Wertheim : Vorstand für Flurbereinigung Sachsenhausen gewählt – Vorsitz hat Richard Wolpert – Fläche umfasst 228 Hektar

Für das Flurbereinigungsverfahren Sachsenhausen wählten die Grundstückseigentümer nun einen Vorstand. Das Bild zeigt die Mitglieder des Gremiums, ihre Stellvertreter und die verantwortlichen Mitarbeiter des Vermessungs- und Flurneuordnungsamts. Foto: Landratsamt Main-Tauber-Kreis

Im Flurbereinigungsverfahren Sachsenhausen (Wald) kamen die Grundstückseigentümer zusammen, um den Vorstand der Teilnehmergemeinschaft zu wählen. Dazu eingeladen hatte das Vermessungs- und Flurneuordnungsamt. Wie das Landratsamt Main-Tauber-Kreis berichtet, informierte Amtsleiter Werner Rüger zunächst über die Aufgaben des Vorstands. Bei der Planung, Ausführung und Finanzierung der Flurbereinigung wird der Vorstand unterstützend tätig und arbeitet eng mit der Flurbereinigungsbehörde zusammen.

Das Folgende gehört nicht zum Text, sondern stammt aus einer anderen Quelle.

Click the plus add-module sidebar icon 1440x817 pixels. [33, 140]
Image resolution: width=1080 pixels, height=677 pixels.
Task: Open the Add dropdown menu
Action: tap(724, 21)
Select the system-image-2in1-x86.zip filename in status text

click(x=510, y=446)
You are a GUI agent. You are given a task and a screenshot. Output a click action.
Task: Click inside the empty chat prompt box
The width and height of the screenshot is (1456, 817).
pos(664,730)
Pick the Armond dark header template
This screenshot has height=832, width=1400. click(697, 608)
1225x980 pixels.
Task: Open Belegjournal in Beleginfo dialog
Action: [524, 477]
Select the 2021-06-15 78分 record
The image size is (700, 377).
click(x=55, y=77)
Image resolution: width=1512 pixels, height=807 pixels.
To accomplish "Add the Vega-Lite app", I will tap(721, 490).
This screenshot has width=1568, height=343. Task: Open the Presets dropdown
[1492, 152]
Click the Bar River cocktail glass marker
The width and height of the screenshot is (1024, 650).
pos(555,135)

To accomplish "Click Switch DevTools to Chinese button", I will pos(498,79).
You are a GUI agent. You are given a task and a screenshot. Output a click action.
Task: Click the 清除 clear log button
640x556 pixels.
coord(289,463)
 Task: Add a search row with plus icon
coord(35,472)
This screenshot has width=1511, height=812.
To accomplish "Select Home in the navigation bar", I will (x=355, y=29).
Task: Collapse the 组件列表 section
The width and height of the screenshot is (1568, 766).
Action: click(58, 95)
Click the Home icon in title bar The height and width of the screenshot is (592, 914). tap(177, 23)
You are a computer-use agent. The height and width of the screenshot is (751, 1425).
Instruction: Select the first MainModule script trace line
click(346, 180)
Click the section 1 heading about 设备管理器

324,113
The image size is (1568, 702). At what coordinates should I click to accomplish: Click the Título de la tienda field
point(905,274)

Für die fünf Mitglieder des Vorstandes und ihre fünf Stellvertreter stellten sich 13 Kandidatinnen und Kandidaten zur Verfügung. Aus ihrem Kreis wurden Richard Wolpert, Mathias Mattmüller, Ewald Garrecht, Udo Beck und Klaus Hergenhan in den Vorstand gewählt. Ihre Stellvertreter sind Achim Krank, Jens Mattern, Reinhold Adelmann, Rolf Diehm und Jürgen Schreiner. Die fünf Vorstandsmitglieder wählten Richard Wolpert zum Vorsitzenden und Ewald Garrecht zu seinem Stellvertreter.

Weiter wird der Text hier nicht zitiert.